--- Begin Given text ---

Please keep in mind. Batteries are heavy. The average weight is around 65lbs each. In your case your going to want to find the most center area in your boat to put the battery bank, so as to keep things balanced.

Also keep in mind that most inverters need to be no longer than 10' from the inverter. It's easier and cheaper to run AC lines than DC lines. 

There are two ways you can install a inverter to your existing AC system. 

1. 50 amp auto transfer system. In this set up you would take the 30 amp 110 line coming from the inverter and bridge the two hot legs on the input side of the transfer switch. This would allow you to run everything in the boat. The benefit of this design is that it's cheaper and easier. But the downside is that you have the chance to over run your inverter if you turn on anything heavy. And if you have a 110 water heater or a air conditioner and forget to shut it off it will kill your batteries in no time. For this reason, we don't do this type of install.

2. 4 circuit sub box powered by the inverter. In this setup we take a customer in his coach and have him tell us what he wants to run. I.E. outlets, microwave, TV etc. Once we determine the items the customer wants we then locate the circuits that run them and mark them (up to four). We then pull the wires from those four circuits out of the AC breaker box and run them to the new sub box. We then place a 30 amp feed breaker into one of the empty spaces in the AC breaker box and have that feed the input of the inverter/charger with 10/2 Romex. We then run another 10/2 Romex from the output of the inverter/charger and send that to the new Sub box. This way, the whole thing is fully automatic. If you plug in or run the generator the inverter see's this power and shuts off the inverter and starts the charger. If power is lost it then automatically turns the charger back off and starts the inverter. This is done so fast that most electronics do not see the drop and stay on.

When installing the inverter/charger we use a 300 amp T-fuse and 4/0 wire to hook to the batteries. 
Yes I said 4/0 wire.:tango_face_surprise

When wiring up the battery bank we use 2/0 wire for all interconnects. Don't cheap out on wire. If you don't use the recommended size of wire you can turn it into a welding cable in less than 30 seconds and batteries will go boom.:tango_face_devil:

Also, don't forget your grounds on the inverter and Sub box. 

So you might ask yourself, why the heck would I need a 100 amp battery charger anyway? Well, lets think about this for a second. Your generator is probably around 6000 watts or close. Your battery bank might be 500 amps in size. 

You could run your generator for 4 hours and have a completely charged battery bank or you can run a cheap charger and run the thing all day. Without actually having any other way to charge your battery, it's really the only way to go.

So I'm going to attach some pictures of some of the work I've done so you can get a idea of what your looking at minus the solar systems. This isn't a cheap solution, but its the most efficient way you can do it. If you do this right, you will have a great system that will last you years of trouble free service. 

Good luck.:tango_face_wink:


----------



## Osviur (Sep 7, 2015)

Thank you Handyman, this is a really complete and clear explanation with simple words and a model for the way to explain technical themes that may be difficult to understand, but you did it easy. Congratulations!


----------

--- End Given text ---

#### Exercises
**a.** List every wire size or wire type that the inverter thread names.
**b.** From the inverter thread, write out the passage between "When installing the" and "amps in size.", inclusive.
**c.** In the inverter thread, what fuse is used when hooking the inverter/charger to the batteries?
The material that follows has no connection to the inverter thread.

--- Begin Material provided ---

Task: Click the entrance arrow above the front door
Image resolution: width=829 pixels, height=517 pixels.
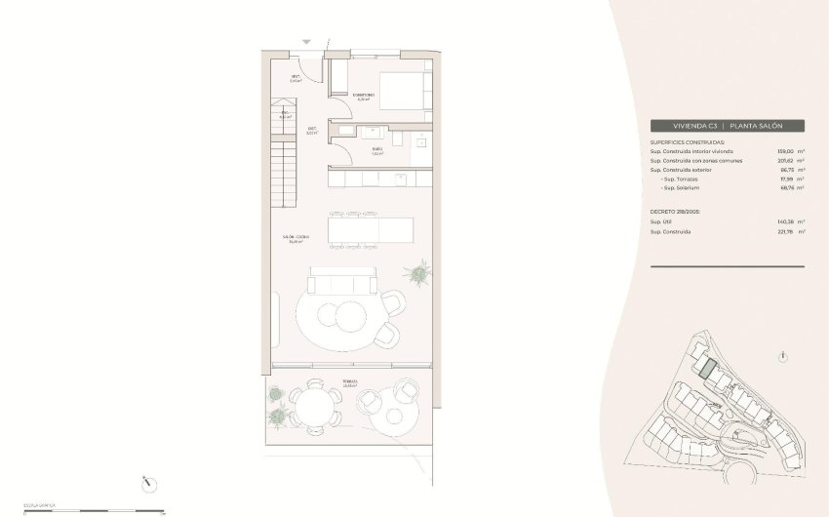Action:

--- End Material provided ---

#### Task solutions
**a.** 10/2 Romex, 4/0 wire, 2/0 wire

**b.**
When installing the inverter/charger we use a 300 amp T-fuse and 4/0 wire to hook to the batteries. 
Yes I said 4/0 wire.:tango_face_surprise

When wiring up the battery bank we use 2/0 wire for all interconnects. Don't cheap out on wire. If you don't use the recommended size of wire you can turn it into a welding cable in less than 30 seconds and batteries will go boom.:tango_face_devil:

Also, don't forget your grounds on the inverter and Sub box. 

So you might ask yourself, why the heck would I need a 100 amp battery charger anyway? Well, lets think about this for a second. Your generator is probably around 6000 watts or close. Your battery bank might be 500 amps in size.

**c.** A 300 amp T-fuse.